As we embrace data-driven technologies across a wide range of human activities, policymakers and researchers increasingly sound alarms regarding the dangers posed by “black box” uses of artificial intelligence (AI) to society, democracy, and individual rights.  Such models are either too complex for people to understand or they are designed so that their functioning is inaccessible.  This lack of transparency can have harmful consequences for the people affected.  One central area of concern has been the criminal justice system, in which life, liberty, and public safety can be at stake.  Judges have struggled with government claims that AI, such as that used in DNA mixture interpretation, risk assessments, facial recognition, and predictive policing, should remain a black box that is not disclosed to the defense and in court.  Both the champions and critics of AI have argued we face a central trade-off: black box AI sacrifices interpretability for predictive accuracy.

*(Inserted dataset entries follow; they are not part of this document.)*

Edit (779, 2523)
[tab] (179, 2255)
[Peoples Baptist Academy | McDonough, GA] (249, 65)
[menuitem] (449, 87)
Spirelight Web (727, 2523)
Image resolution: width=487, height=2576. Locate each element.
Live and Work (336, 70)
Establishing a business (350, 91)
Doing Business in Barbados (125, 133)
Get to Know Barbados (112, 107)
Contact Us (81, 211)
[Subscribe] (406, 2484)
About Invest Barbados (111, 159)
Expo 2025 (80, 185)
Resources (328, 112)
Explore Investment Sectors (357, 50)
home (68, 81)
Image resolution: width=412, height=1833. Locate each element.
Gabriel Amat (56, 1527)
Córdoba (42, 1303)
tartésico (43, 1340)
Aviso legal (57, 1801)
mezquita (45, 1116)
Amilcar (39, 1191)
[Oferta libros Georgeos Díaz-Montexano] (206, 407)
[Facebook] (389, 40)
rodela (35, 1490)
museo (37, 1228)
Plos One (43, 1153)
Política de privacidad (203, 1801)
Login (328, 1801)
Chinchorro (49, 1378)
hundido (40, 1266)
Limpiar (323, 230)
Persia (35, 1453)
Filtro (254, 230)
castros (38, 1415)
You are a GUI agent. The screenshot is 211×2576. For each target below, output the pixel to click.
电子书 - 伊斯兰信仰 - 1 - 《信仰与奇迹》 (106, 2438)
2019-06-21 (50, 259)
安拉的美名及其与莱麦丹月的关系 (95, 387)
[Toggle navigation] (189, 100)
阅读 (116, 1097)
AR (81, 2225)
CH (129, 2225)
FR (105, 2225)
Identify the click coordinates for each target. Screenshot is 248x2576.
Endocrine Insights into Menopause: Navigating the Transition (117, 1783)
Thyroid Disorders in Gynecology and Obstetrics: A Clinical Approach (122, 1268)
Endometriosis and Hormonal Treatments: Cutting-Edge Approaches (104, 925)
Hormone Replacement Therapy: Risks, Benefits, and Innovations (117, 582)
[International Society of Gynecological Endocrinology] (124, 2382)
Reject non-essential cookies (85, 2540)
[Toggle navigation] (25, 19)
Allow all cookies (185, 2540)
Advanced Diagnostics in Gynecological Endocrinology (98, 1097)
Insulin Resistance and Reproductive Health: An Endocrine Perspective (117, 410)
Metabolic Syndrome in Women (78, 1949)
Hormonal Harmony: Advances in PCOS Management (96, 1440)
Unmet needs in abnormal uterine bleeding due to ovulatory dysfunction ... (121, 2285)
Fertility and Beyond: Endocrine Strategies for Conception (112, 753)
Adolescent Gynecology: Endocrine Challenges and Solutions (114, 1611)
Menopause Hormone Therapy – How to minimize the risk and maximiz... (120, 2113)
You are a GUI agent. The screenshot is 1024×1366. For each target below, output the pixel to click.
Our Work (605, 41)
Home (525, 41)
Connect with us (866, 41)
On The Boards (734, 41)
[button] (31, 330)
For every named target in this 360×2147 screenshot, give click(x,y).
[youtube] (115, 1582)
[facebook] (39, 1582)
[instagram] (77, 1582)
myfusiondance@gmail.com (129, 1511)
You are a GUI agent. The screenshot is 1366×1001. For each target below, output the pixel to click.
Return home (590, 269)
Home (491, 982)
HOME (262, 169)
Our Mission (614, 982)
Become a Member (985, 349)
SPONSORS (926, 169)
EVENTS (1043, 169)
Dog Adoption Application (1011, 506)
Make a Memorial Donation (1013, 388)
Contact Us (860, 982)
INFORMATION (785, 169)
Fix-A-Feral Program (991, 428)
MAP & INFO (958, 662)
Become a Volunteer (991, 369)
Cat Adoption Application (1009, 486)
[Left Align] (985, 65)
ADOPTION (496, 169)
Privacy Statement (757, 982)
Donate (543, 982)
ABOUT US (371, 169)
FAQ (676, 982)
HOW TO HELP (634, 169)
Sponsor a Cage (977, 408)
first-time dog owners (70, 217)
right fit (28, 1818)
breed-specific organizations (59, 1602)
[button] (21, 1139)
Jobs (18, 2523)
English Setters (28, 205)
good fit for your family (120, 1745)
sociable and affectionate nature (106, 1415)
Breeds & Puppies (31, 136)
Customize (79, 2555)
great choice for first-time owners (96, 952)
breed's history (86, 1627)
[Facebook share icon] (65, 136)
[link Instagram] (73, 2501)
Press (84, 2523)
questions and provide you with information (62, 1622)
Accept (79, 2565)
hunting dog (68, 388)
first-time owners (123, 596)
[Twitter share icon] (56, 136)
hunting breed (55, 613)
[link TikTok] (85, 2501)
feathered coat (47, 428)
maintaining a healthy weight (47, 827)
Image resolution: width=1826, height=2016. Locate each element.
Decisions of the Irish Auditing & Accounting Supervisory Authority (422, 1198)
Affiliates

We write to counter this black box myth.  We describe a body of computer science research showing “glass box” AI that is interpretable can be more accurate.  Indeed, criminal justice data is notoriously error prone, and unless AI is interpretable, those errors can have grave hidden consequences.  Our intervention has implications for constitutional criminal procedure rights.  Judges have been reluctant to impair perceived effectiveness of black box AI by insisting on the disclosures defendants should be constitutionally entitled to receive.  Given the criminal procedure rights and public safety interests at stake, it is especially important that people can understand AI.  More fundamentally, we argue that there is no necessary tradeoff between the benefits of AI and the vindication of constitutional rights. Indeed, glass box AI can better accomplish both fairness and public safety goals.